Brief Summary/History of Conflict -include DATES
The Troubles refers to a violent conflict in Northern Ireland between the unionist Protestants and the Republican/Nationalist Catholics. It lasted roughly thirty years, from late 1968 until the signing of the Good Friday Agreement on April 10th 1998. The conflict can be traced back to the early English colonization of the island when much of the north was colonized by English and Scottish Protestants, setting it apart from the rest of the Catholic region. The north and south also grew apart during the 1800’s due to economic differences and unequal standards of living. Early in the 20th century, the issue of Irish home rule divided the population into warring political parties, largely made up of Protestants and Catholics. The British government tried to diffuse the situation in 1920 with the Government of Ireland Act, which would divide Ireland into two political bodies that each had some elements of governmental power. This was accepted by the north but not by the south, which resulted in the separation of Northern Ireland from the rest. Although the arrangement had temporarily halted open hostilities, it did not last. Violence erupted again in 1968 and 1969 with the Londonderry and Belfast Riots. British troops were sent to calm the situation but the Irish Republican Army (IRA) and Protestant military groups continued using terror tactics such as bombings. In 1972 the British government was forced to disable the parliament and take direct control from London. The first major attempt at peace was the 1973 Sunningdale Agreement which gave some power in Northern Ireland to the Irish, but the extremists from both sides rejected the proposal and halted peace talks. The net serious attempt came in 1985 with the Anglo-Irish Agreement, which gave Ireland more power in the north, but provided no Irish unification. However, this alienated a large portion of the unionist party, and received little support. The US became involved in 1995 when George Mitchell was sent to mediate peace talks. Multiparty peace talks finally began in June of 1996, eventually resulting in the Good Friday Agreement in 1998. This agreement resulted in an elected assembly, cross party cabinet, and more connection to the Republic of Ireland.

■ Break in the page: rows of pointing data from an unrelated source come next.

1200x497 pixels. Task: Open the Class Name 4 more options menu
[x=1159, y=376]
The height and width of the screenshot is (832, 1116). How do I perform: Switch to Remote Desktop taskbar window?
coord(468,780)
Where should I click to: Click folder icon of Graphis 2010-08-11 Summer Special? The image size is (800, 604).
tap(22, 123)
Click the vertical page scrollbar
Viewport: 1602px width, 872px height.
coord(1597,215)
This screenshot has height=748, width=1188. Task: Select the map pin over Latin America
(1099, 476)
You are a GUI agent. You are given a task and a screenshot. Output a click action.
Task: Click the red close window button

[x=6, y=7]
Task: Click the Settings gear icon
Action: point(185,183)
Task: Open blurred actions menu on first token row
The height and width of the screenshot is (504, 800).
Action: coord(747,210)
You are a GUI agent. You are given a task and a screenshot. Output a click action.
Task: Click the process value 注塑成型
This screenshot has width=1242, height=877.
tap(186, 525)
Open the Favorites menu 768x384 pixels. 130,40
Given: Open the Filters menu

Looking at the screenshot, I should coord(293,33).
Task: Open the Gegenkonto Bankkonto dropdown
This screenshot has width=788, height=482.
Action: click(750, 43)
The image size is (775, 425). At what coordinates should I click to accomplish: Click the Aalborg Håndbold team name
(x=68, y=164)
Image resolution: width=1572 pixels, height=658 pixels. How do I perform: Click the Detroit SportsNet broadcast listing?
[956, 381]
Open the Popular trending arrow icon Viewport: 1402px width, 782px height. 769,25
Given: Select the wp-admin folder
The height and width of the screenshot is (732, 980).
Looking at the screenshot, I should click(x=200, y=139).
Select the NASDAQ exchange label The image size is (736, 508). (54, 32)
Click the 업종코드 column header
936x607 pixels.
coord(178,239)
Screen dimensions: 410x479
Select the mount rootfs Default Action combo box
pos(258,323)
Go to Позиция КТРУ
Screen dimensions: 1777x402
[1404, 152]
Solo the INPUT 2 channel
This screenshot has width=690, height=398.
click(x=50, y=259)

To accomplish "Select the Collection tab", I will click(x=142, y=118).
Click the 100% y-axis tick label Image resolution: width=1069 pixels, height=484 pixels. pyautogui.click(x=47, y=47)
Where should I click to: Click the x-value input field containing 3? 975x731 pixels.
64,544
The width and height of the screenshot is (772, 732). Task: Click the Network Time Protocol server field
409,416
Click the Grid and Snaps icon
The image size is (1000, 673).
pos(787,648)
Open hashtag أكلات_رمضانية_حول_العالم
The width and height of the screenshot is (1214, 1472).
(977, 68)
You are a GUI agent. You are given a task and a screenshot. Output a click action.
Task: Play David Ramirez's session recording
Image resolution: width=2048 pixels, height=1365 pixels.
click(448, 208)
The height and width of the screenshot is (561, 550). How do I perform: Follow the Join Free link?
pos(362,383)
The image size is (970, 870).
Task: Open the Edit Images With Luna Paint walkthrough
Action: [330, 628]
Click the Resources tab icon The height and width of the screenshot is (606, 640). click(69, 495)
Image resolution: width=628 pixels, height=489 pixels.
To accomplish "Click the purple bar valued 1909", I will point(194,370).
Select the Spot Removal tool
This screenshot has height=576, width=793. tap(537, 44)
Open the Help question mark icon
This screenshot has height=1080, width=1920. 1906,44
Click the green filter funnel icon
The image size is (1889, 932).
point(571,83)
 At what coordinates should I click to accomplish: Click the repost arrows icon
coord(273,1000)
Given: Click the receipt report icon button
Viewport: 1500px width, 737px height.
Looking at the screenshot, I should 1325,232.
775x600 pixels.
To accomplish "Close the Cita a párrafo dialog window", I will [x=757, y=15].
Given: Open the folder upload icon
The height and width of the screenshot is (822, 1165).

One of the key actors was the Republican & Nationalist party, who were almost exclusively Catholic, which was the minority in Northern Ireland. They wanted Northern Ireland to leave the United Kingdom and join the rest of Ireland, which had become its own sovereign state in 1922 as part of the Anglo-Irish Treaty. They believed that there was not enough action by the parliament of Northern Ireland to stop the institutional discrimination of the Catholic minority.
The other key actor was the Unionist party, which was primarily made up of protestants who wished to remain part of the United Kingdom. Naturally, they had the support of the British government. They felt that the actions being taken to solve the social and political problems involving the discrimination of Catholics were moving too quickly, and feared losing control of the parliament that they had controlled for almost 50 years.
My solution for peace would have been to allow the people of Northern Ireland to vote on whether to join the rest of Ireland or to remain a part of the United Kingdom. UN peacekeeping troops could be used to maintain order during and after the vote. It would be difficult to do this though, because the UK holds a seat on the security council and would be unlikely to allow any international interference.